→ Exercise
Continue the court opinion below on the climbing gym's liability insurance dispute, beginning right after its final sentence.

JUDGES: DUGGAN, J. BRODERICK, C.J., and DALIANIS, J., concurred.

OPINION BY: DUGGAN

OPINION

[**400]   [*629]  Duggan, J. The plaintiff, Colony Insurance Company (Colony), appeals an order of the Superior Court (McHugh, J.) denying its motion for summary judgment and granting that of the defendants, Dover Indoor Climbing Gym (the gym) and Richard Bigelow. We reverse and remand.

The trial court found, or the record supports, the following facts. Colony issued a commercial general liability insurance policy to the gym, which was in effect from January 5, 2007, to January 5, 2008. An endorsement to the policy stated: “All ‘participants’ shall be required to sign a waiver or release of liability in your favor prior to engaging in any ‘climbing activity.’ ” It further stated: “Failure to conform to this warranty will render this policy null and void as [sic] those claims brought against you.”

On August 14, 2007,  [***2] Bigelow accompanied friends to the climbing gym, but did not sign a waiver. He testified that he was never asked to sign a waiver; the gym owner’s affidavit stated that the owner asked the group of climbers if they had waivers on file and received no negative answers. It is undisputed, however, that Bigelow did not sign a waiver or release. While climbing, Bigelow fell and sustained serious injuries. The gym then put Colony on notice to defend and pay any verdict obtained by Bigelow. In response, Colony filed a petition for declaratory judgment, arguing that the gym’s failure to obtain a release from Bigelow absolved Colony of any duty to defend or indemnify the gym.

→ Collected material
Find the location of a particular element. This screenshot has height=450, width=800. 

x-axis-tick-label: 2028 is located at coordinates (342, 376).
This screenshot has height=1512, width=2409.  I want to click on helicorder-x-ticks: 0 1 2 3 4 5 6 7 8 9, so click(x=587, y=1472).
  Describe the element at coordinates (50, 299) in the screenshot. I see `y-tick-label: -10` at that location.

→ Answer to this task
Both Colony and the defendants filed motions for summary judgment, which the trial court addressed in a written order. The trial court found that Colony’s failure to provide the gym with a sample waiver rendered the endorsement provision ambiguous. The trial court therefore denied Colony’s motion for summary judgment, and granted the defendants’ cross-motion  [**401]  for summary judgment. This appeal followed.

[*630]  On appeal, Colony argues that the trial court erred in finding that the endorsement was ambiguous, and contends that the  [***3] gym’s failure to obtain a waiver from Bigelow renders the policy inapplicable as to his claims. Alternatively, Colony argues that even if the endorsement is ambiguous, the gym is not entitled to coverage because it had actual knowledge of the policy’s waiver requirement.

[HN1] In reviewing the trial court’s grant or denial of summary judgment, we consider the evidence, and all inferences properly drawn from it, in the light most favorable to the non-moving party. Everitt v. Gen. Elec. Co., 156 N.H. 202, 208, 932 A.2d 831 (2007); Sintros v. Hamon, 148 N.H. 478, 480, 810 A.2d 553 (2002). If there is no genuine issue of material fact, and if the moving party is entitled to judgment as a matter of law, the grant of summary judgment is proper. Everitt, 156 N.H. at 209; Sintros, 148 N.H. at 480. We review the trial court’s application of the law to the facts de novo. Everitt, 156 N.H. at 209; Sintros, 148 N.H. at 480.

[1]  [HN2] The interpretation of insurance policy language is a question of law for this court to decide. Godbout v. Lloyd’s Ins. Syndicates, 150 N.H. 103, 105, 834 A.2d 360 (2003). We construe the language of an insurance policy as would a reasonable person in the position of the insured based upon a more than casual reading  [***4] of the policy as a whole. Id. Policy terms are construed objectively, and where the terms of a policy are clear and unambiguous, we accord the language its natural and ordinary meaning. Id. We need not examine the parties’ reasonable expectations of coverage when a policy is clear and unambiguous; absent ambiguity, our search for the parties’ intent is limited to the words of the policy. Id.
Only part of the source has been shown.